Delegacja Gminy Lubin wzięła udział w powiatowych obchodach 74. rocznicy Rzezi Wołyńskiej. Rozpoczęła je Msza Św. w intencji  Polaków zamordowanych na Kresach Wschodnich, odprawiona w kościele Najświętszego Serca Pana Jezusa. Po nabożeństwie złożono kwiaty pod pomnikiem Pamięci Ofiar Ludobójstwa na Kresach Wschodnich II Rzeczypospolitej.
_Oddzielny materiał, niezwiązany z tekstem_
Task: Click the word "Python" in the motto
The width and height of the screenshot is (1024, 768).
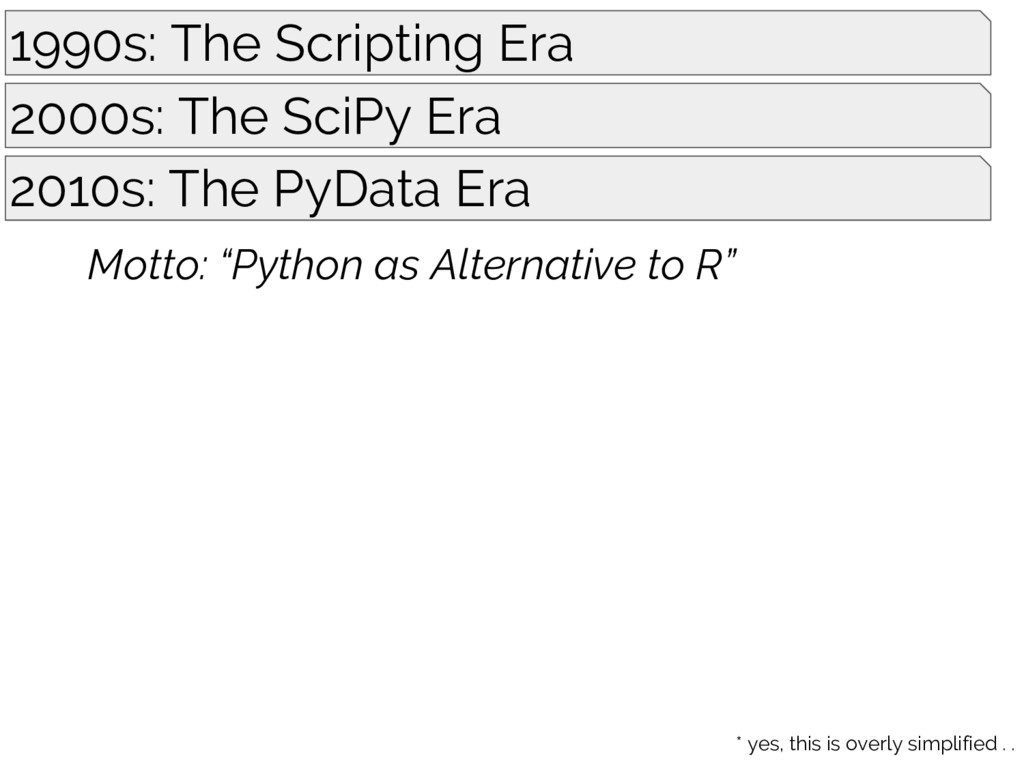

11 lipca mijają 74 lata od tzw. „krwawej niedzieli”, kiedy w 1943 r. UPA wymordowała ok. 11 tys. ludzi. 11 i 12 lipca dokonano skoordynowanego ataku na Polaków w 150 miejscowościach w powiatach włodzimierskim, horochowskim, kowelskim oraz łuckim. Wykorzystano fakt gromadzenia się w niedzielę ludzi w kościołach. Doszło do mordów w świątyniach m.in. w Porycku (dziś Pawliwka) i Kisielinie. Około 50 kościołów katolickich na Wołyniu zostało spalonych i zburzonych. Zbrodnia dokonana w latach 1942-45 przez oddziały UPA wspierane przez ludność ukraińską pochłonęła – jak szacunkowo podaje IPN – około stu tysięcy ofiar narodowości polskiej.

– Dobrze, że w końcu otwarcie mówi się o tym, co się stało na Wołyniu. Mnie w tym czasie tam nie było, bo wywieziono mnie na Sybir, lecz moi bliscy tam zostali i tylko dlatego że zostali ostrzeżeni, zdążyli uciec przed Ukraińcami. Z oddali widzieli jednak, jak płonie ich wioska. Zginęli ich sąsiedzi i przyjaciele. Nie sposób tego opisać słowami – powiedziała portalowi lubin.pl Antonina Buchta, mieszkanka Osieka, szefowa Związku Sybiraków w Lubinie.

W wyniku przesiedleń z 1945 r. i późniejszych lat na Dolnym Śląsku zamieszkało kilkaset tysięcy Polaków z Wołynia i Galicji Wschodniej, znajdujących się w granicach II RP.